PATTERN Cited by 1 source

Scheduler tracepoint-based monitoring¶

Attach an eBPF program to a pair of Linux scheduler tracepoints that bracket a state transition; record a timestamp at the leading edge keyed by task identifier; subtract at the trailing edge to derive the queueing / dispatch / migration latency; emit the (enriched) delta to userspace via a ring buffer.

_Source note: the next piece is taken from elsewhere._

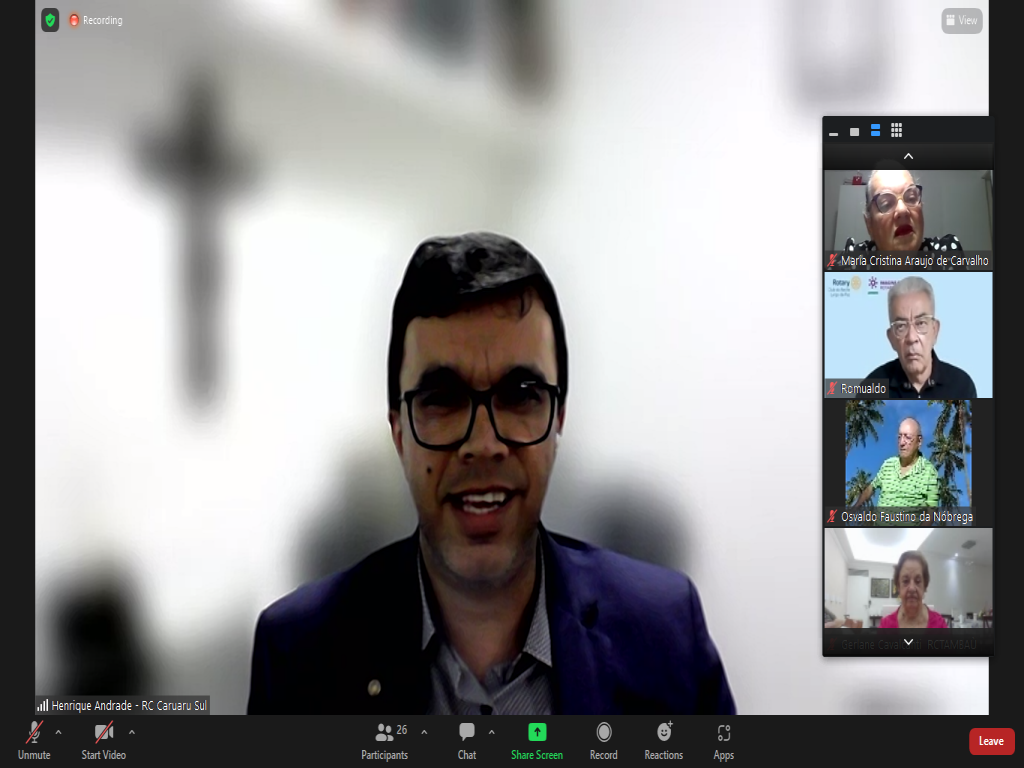The image size is (1024, 768).
Task: Open the Participants panel
Action: click(385, 739)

This is the canonical shape for any scheduler-queue observability metric on Linux — the primitive that turns invisible in-kernel queueing into a first-class per-task / per-cgroup metric.

Shape¶

┌───────────────────────┐        ┌────────────────────────┐
│ leading tracepoint    │        │ trailing tracepoint    │
│ (state transition     │        │ (state transition      │
│  that starts the      │        │  that ends the         │
│  measured interval)   │        │  interval)             │
└───────────┬───────────┘        └───────────┬────────────┘
            │ bpf_map_update_elem:           │ bpf_map_lookup_elem:
            │   key = pid, val = ktime       │   key = pid → ts
            │                                 │ delta = now - ts
            │                                 │ bpf_map_delete_elem
            ▼                                 ▼
         ┌──────────────────────────────────────┐
         │  BPF_MAP_TYPE_HASH                    │
         │    key=u32 pid  val=u64 ts            │
         │    size bounded by MAX_TASK_ENTRIES   │
         └──────────────────────────────────────┘
                            │
                            │  enrich: cgroup_id, preempt-cause, cpu,
                            │           kind, prev_cgroup_id, ...
                            ▼
               (optional) per-cgroup-per-CPU rate limiter
                            │  [patterns/per-cgroup-rate-limiting-in-ebpf](<./per-cgroup-rate-limiting-in-ebpf.md>)
                            ▼
                    BPF_MAP_TYPE_RINGBUF
                            │
                            ▼
                       userspace agent

Netflix's instance — run queue latency¶

Tracepoints:

Leading: tp_btf/sched_wakeup and tp_btf/sched_wakeup_new — fire when a task becomes runnable. Timestamp keyed by pid.
Trailing: tp_btf/sched_switch — fires when a CPU switches between tasks. Look up the incoming task's PID, subtract, emit.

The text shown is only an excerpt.